■ SHORT PROBLEM: Reproduce these records with "screenshot" replaced by "screen capture" and everything else unchanged. Omit the pictures.

■ RECORDS PROVIDED:

******************************

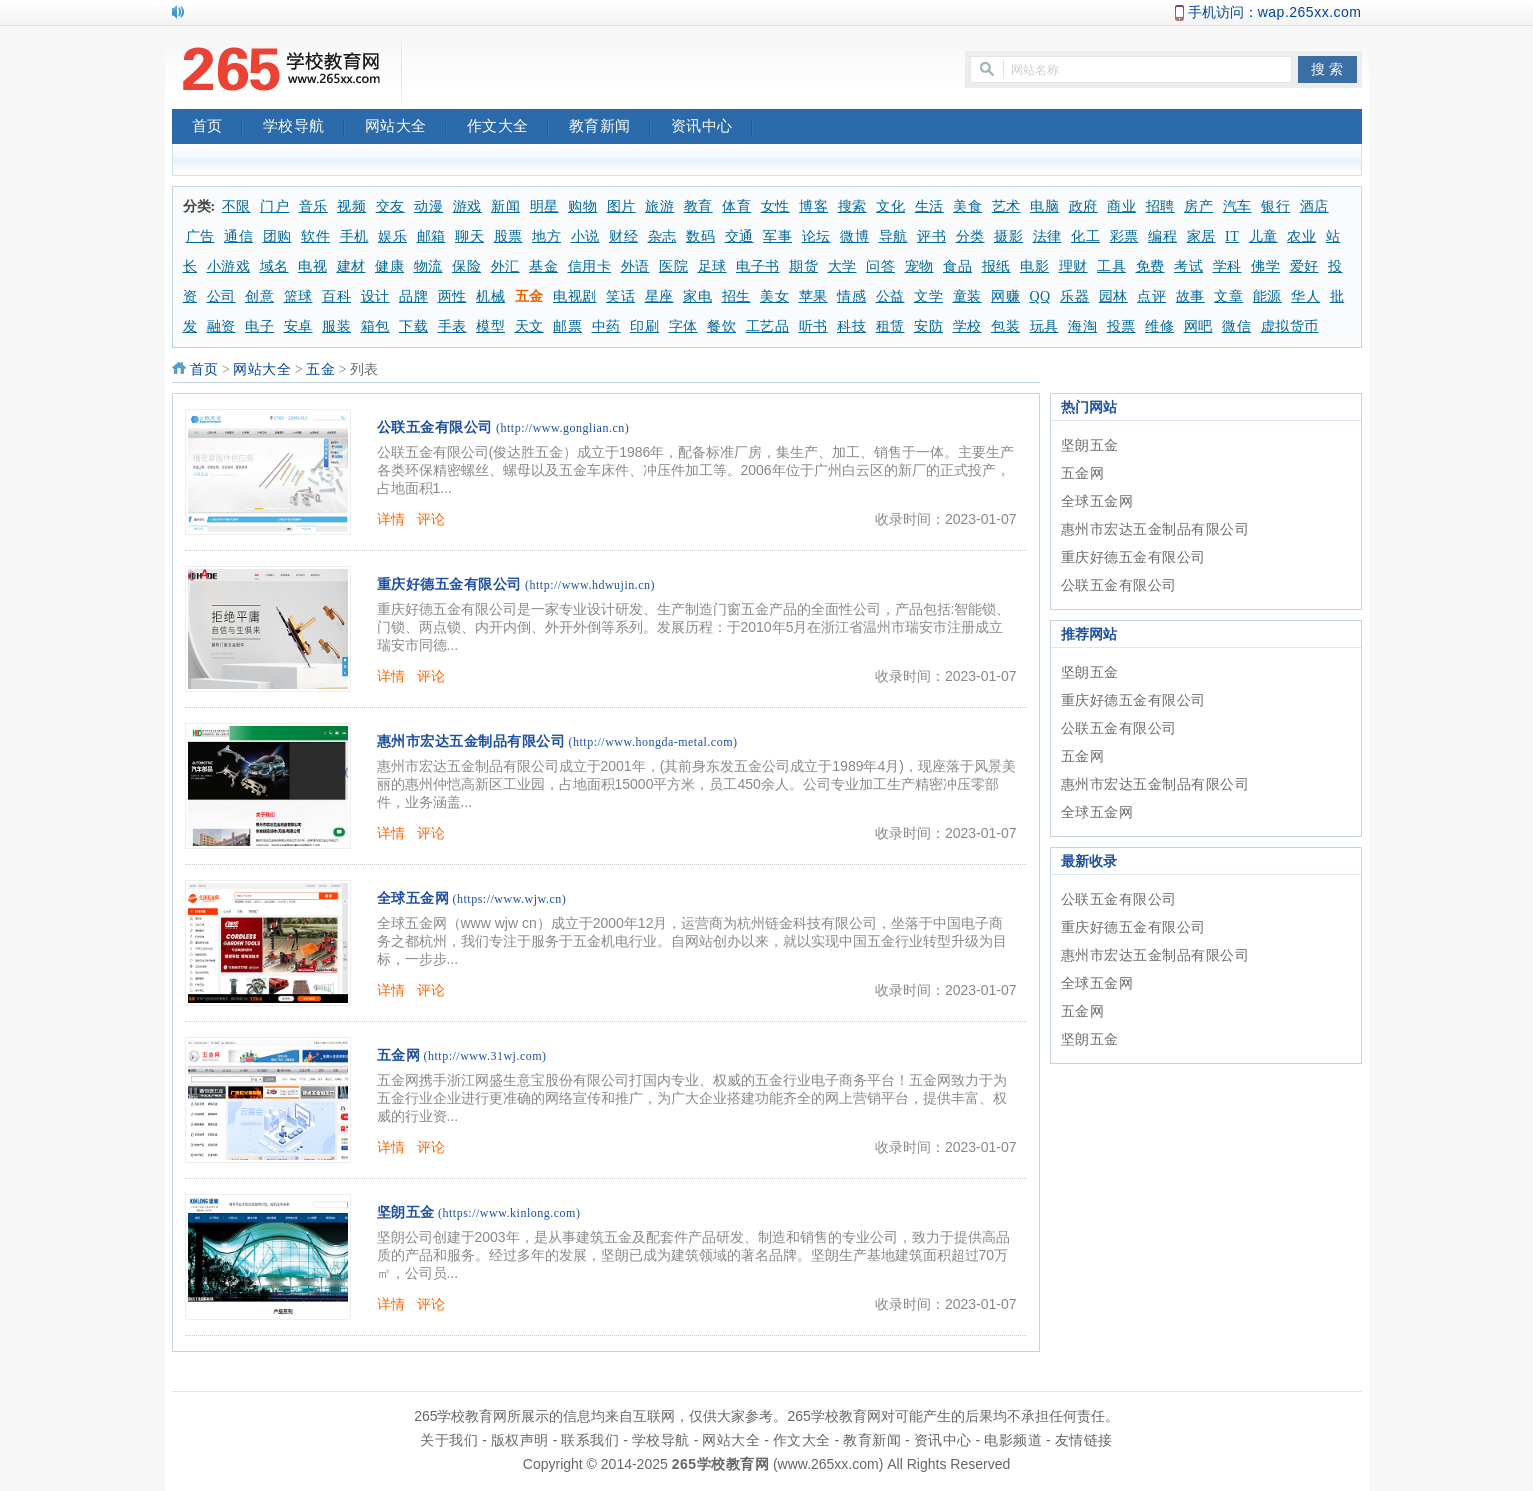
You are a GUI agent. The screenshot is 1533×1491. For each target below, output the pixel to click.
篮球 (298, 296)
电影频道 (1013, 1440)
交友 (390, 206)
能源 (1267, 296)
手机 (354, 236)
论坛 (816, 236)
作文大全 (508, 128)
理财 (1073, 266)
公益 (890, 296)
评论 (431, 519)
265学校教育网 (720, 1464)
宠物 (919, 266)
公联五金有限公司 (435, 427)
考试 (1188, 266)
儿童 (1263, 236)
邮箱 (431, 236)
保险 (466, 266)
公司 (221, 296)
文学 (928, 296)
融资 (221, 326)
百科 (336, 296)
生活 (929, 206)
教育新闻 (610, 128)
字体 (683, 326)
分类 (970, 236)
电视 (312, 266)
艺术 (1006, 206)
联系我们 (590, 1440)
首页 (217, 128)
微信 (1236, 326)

******************************

■ RESPONSE:
You are a GUI agent. The screen capture is 1533×1491. For each target below, output the pixel to click.
篮球 (298, 296)
电影频道 (1013, 1440)
交友 (390, 206)
能源 (1267, 296)
手机 (354, 236)
论坛 (816, 236)
作文大全 (508, 128)
理财 (1073, 266)
公益 (890, 296)
评论 (431, 519)
265学校教育网 (720, 1464)
宠物 (919, 266)
公联五金有限公司 (435, 427)
考试 (1188, 266)
儿童 (1263, 236)
邮箱 (431, 236)
保险 (466, 266)
公司 (221, 296)
文学 (928, 296)
融资 (221, 326)
百科 (336, 296)
生活 (929, 206)
教育新闻 (610, 128)
字体 (683, 326)
分类 (970, 236)
电视 (312, 266)
艺术 (1006, 206)
联系我们 (590, 1440)
首页 (217, 128)
微信 (1236, 326)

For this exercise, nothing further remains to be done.